Go through the records below and report each line with "chart" in it.
[[ Source data, beginning ]]
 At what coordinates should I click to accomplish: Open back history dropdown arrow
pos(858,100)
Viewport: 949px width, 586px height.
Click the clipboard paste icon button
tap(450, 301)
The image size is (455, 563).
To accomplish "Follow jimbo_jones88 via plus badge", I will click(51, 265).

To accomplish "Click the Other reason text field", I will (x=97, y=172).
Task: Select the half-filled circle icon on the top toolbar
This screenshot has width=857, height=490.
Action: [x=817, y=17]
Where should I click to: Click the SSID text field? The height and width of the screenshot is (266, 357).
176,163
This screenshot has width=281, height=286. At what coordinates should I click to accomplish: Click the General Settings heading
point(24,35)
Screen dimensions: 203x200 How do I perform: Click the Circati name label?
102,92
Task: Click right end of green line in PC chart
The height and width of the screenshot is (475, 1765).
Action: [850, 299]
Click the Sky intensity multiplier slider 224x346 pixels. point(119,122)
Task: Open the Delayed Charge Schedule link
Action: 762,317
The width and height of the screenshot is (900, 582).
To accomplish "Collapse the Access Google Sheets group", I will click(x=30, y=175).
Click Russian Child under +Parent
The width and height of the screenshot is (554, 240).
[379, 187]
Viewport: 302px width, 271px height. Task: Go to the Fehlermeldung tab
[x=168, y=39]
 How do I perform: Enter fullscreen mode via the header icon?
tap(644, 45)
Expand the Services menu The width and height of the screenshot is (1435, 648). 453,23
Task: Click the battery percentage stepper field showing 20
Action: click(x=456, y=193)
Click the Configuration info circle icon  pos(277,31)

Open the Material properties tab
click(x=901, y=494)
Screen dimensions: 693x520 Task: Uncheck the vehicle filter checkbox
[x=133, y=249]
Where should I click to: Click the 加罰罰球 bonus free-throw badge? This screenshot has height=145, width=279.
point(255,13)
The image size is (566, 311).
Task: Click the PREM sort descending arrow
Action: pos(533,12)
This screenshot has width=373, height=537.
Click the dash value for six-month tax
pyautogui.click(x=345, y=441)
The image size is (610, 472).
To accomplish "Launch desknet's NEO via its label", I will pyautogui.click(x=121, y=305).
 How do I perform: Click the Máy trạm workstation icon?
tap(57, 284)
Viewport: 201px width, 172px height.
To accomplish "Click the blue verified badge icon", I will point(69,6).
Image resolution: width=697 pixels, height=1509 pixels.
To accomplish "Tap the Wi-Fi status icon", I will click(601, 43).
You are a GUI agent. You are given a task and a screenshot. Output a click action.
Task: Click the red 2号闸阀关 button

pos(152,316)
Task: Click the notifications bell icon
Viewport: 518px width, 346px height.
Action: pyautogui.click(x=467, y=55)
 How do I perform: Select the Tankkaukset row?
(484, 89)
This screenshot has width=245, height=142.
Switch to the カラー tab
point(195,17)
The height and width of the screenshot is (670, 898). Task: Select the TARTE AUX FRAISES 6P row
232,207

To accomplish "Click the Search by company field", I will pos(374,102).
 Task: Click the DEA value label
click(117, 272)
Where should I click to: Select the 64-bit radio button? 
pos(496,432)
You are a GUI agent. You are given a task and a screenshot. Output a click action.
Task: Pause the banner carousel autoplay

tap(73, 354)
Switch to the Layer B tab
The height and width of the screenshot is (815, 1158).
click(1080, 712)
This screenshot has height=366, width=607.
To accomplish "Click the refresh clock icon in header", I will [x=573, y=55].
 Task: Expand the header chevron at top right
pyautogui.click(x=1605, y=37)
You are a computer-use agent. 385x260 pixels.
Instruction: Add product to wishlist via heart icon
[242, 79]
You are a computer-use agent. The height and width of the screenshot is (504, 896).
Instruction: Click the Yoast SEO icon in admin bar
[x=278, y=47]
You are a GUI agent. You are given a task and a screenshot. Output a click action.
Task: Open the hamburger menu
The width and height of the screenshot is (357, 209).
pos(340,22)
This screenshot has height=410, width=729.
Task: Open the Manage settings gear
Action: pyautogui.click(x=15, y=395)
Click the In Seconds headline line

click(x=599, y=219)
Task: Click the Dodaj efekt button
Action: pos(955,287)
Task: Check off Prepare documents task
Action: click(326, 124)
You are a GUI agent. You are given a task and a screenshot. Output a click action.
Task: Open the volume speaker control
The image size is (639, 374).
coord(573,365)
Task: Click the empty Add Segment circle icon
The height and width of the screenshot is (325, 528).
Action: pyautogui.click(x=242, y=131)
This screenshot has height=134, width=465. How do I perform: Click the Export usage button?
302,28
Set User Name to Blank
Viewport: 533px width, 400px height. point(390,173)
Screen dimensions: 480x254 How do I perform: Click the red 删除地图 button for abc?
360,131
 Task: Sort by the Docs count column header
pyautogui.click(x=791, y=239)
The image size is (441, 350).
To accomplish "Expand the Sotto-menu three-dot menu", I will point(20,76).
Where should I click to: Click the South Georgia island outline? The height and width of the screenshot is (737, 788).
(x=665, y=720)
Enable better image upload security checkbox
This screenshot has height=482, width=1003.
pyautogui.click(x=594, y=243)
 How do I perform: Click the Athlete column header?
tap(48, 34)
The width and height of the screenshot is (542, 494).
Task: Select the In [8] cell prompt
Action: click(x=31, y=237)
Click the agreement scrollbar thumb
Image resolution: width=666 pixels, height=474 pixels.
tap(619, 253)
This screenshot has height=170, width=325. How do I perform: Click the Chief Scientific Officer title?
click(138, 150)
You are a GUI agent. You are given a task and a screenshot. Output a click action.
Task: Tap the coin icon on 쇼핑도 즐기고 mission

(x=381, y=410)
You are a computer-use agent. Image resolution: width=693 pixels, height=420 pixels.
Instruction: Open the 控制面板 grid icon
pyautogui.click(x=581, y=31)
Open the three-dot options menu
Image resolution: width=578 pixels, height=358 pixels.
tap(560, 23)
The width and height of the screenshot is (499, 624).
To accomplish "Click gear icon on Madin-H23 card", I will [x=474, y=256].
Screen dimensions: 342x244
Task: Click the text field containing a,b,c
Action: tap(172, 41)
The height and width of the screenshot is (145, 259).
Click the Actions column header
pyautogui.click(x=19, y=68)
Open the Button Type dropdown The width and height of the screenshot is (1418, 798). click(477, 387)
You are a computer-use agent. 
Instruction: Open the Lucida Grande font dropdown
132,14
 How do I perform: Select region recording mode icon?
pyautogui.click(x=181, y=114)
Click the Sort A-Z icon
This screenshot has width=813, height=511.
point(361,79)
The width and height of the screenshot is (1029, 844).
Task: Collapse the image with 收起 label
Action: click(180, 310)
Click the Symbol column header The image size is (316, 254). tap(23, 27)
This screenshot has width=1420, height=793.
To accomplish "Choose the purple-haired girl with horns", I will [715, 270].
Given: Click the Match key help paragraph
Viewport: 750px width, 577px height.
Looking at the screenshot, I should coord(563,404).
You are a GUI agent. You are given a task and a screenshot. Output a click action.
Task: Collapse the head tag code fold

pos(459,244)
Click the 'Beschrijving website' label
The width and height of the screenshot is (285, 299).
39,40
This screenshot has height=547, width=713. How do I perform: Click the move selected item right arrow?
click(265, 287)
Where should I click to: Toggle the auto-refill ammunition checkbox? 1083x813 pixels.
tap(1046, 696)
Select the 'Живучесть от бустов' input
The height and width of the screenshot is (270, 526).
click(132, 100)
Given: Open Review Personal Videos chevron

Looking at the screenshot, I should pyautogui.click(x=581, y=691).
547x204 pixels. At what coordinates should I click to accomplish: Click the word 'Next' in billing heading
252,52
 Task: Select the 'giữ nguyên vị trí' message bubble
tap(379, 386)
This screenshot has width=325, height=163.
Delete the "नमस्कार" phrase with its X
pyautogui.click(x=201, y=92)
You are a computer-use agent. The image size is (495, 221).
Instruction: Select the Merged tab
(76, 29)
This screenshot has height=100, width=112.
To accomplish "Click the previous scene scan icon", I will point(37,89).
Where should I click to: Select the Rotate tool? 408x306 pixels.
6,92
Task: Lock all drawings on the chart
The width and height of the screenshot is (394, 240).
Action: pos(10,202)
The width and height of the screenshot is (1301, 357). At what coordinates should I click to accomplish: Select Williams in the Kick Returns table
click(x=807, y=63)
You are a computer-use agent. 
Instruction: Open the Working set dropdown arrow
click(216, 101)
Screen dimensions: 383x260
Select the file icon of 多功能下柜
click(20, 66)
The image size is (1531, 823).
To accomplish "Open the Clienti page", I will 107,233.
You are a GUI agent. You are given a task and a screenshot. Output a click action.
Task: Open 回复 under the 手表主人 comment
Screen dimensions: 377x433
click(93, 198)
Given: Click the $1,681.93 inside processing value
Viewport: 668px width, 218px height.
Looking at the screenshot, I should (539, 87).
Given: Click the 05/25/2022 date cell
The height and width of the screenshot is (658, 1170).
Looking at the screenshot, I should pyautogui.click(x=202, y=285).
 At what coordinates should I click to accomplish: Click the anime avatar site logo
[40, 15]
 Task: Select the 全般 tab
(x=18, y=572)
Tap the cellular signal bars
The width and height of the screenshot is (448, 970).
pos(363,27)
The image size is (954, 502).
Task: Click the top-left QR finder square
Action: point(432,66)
[[ Source data, end ]]
* **Output below**
Task: Click right end of green line in PC chart
Task: Lock all drawings on the chart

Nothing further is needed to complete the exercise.